‘Sickbed epiphanies come in many forms’

Did Percy Preston have Covid?

love lockdown

I started feeling ill the Sunday before last. I was more tired than usual; I had a stomach-ache and a low-grade fever. By Monday morning I knew I was unwell, and I spent the next week in bed.

I used to look forward to being ill: it meant missing school, or more recently, an excuse not to go to work and a chance to read and watch TV without feeling guilty. This is the privileged perspective of someone who has never actually been properly ill. I understand that now. During a genuine illness, fever and pain descend as a fog in the mind.

This is the privileged perspective of someone who has never actually been properly ill. I understand that now.
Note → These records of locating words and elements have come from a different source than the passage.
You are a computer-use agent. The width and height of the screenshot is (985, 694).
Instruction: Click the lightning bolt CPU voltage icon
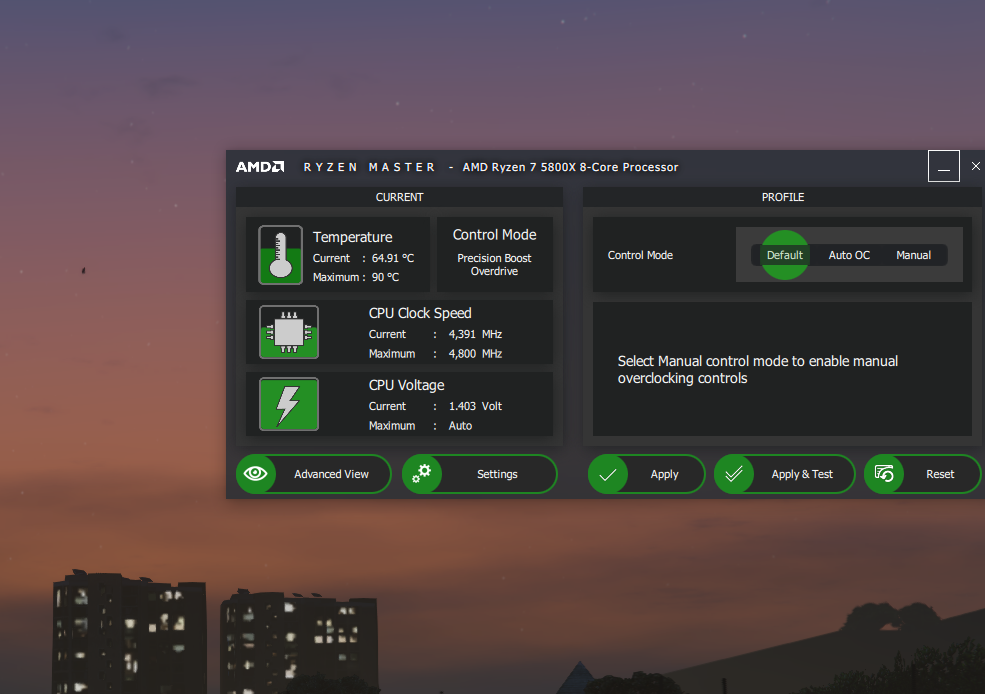click(x=289, y=404)
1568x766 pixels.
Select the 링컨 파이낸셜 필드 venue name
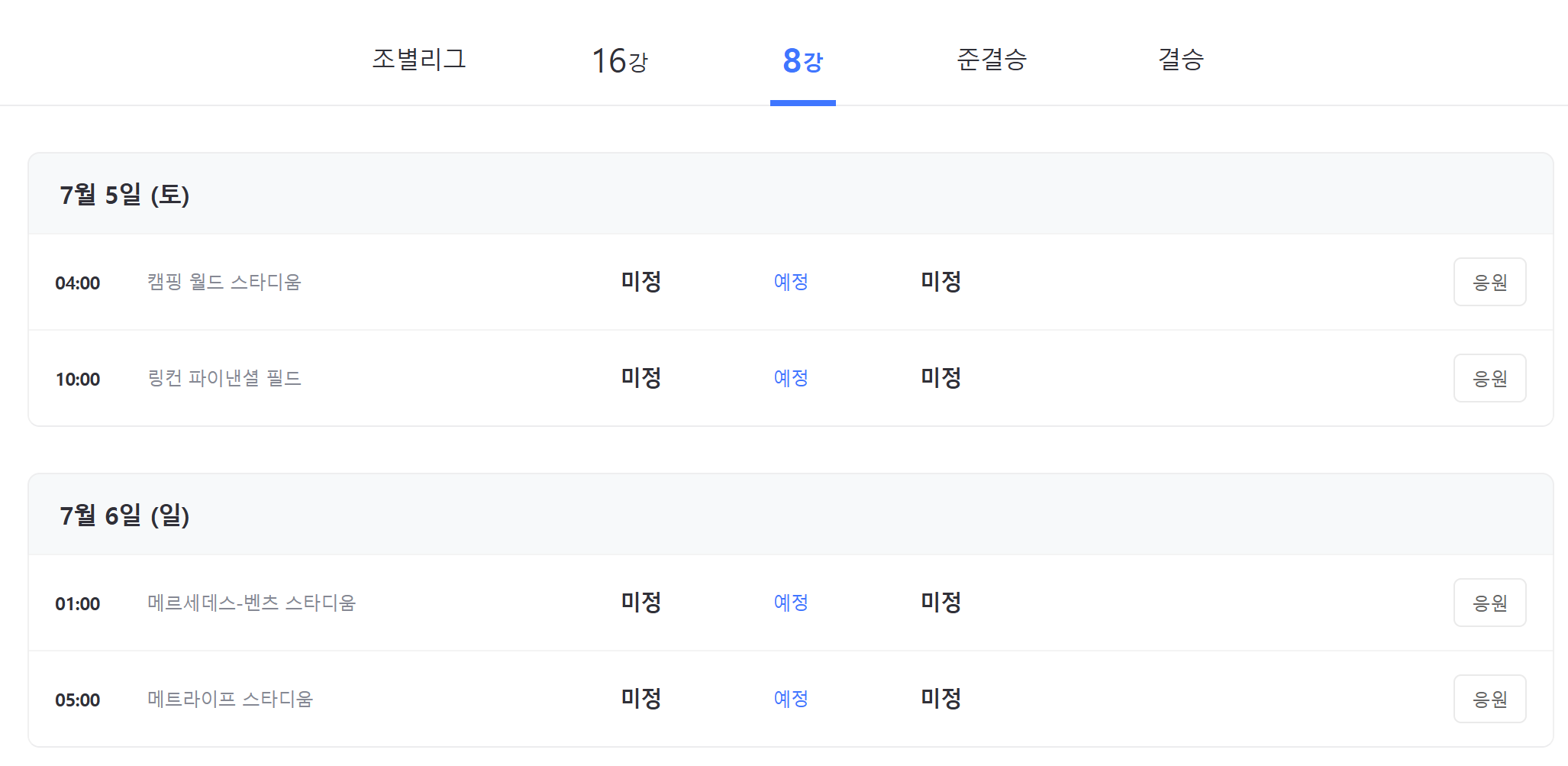(224, 377)
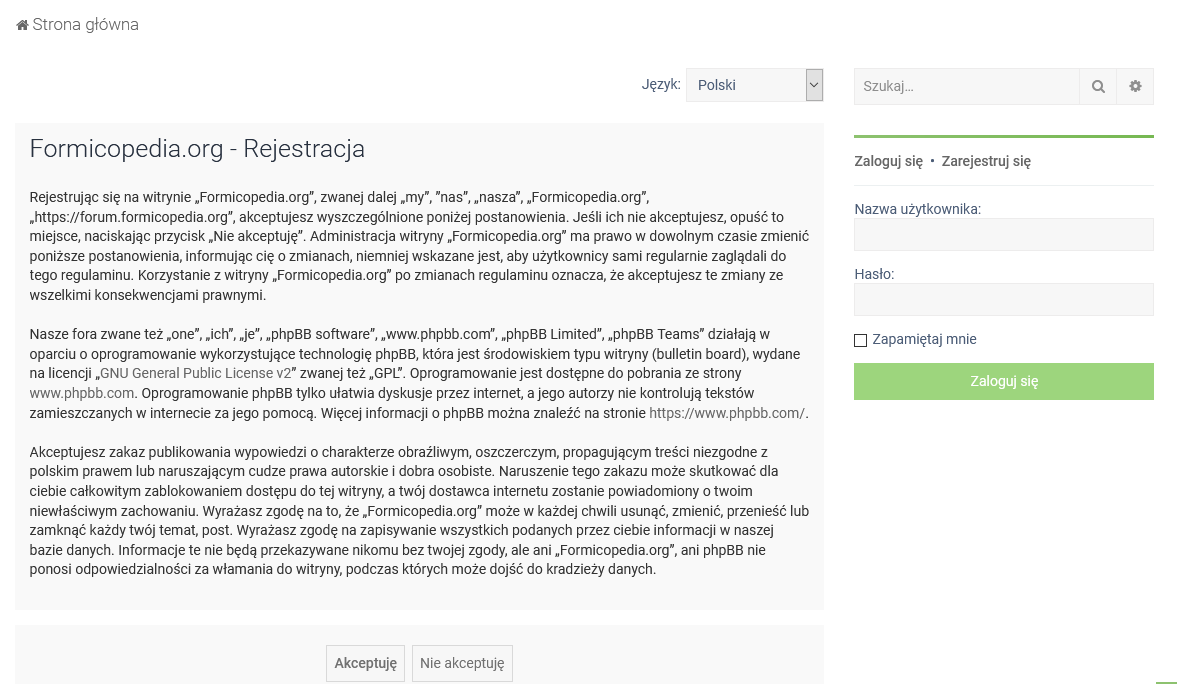Screen dimensions: 1177x684
Task: Follow the www.phpbb.com link
Action: tap(81, 393)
I had occasional moments of lucidity. During one, I remembered that Matisse had more or less reinvented art from his sickbed. His cut-outs, ground-breaking explorations of shape and form, came after he’d been diagnosed with bowel cancer and could only work from a wheelchair or his bed. The Blue Nudes are some of the purest attempts at representing the body that I’ve seen. Matisse saw his illness as a critical point of departure in his work. “Only what I created after the illness constitutes my real self, free, liberated.”

I held out for my own liberation. Looking for inspiration, I tried reading Ben Lerner’s novel The Topeka School – which takes on the small matters of toxic masculinity and the breakdown of language – but I kept getting confused about which line followed the one I was reading. My response to the writer’s exploration of the collapse of public speech? Perhaps. More likely I was just disorientated because my temperature was 39.3 degrees Celsius. On Friday, feeling a little better, I started to draw again. I didn’t quite break new ground in representing the human form, but I did manage a few self-portraits that make me look unrealistically handsome.

Sadly, illness didn’t bring any artistic epiphanies.  I do, however, have a renewed appreciation for food. On Wednesday, my appetite returned after ten days of eating miso soup and bananas. I can’t think of a better diet to incentivise recovery.

Feeling better, I cooked chicken breasts, stuffed with goat’s cheese, wrapped in bacon, roasted with tomatoes and served with a rocket salad.  It was a necessary tonic to the bland diet of my illness, but this kind of indulgence has not been typical of my lockdown. The pandemic has changed my attitude to food: I have been eating with abandon since the day I was born, bred on the assumption that food flows from a limitless font. Always available, always taken for granted.

Empty supermarket shelves exposed the fragility of this belief. But scarcity, though unsettling, has forced me to reconsider the ways in which I eat. I’m much more conscious of food waste now and use-by dates no longer seem inviolable. I’m more resourceful with the food that I do have: salt and vinegar crisps, it turns out, are an excellent filling for a sarnie. Sickbed epiphanies come in many forms. Matisse reinvented art; I’ve discovered a new way of eating a sandwich.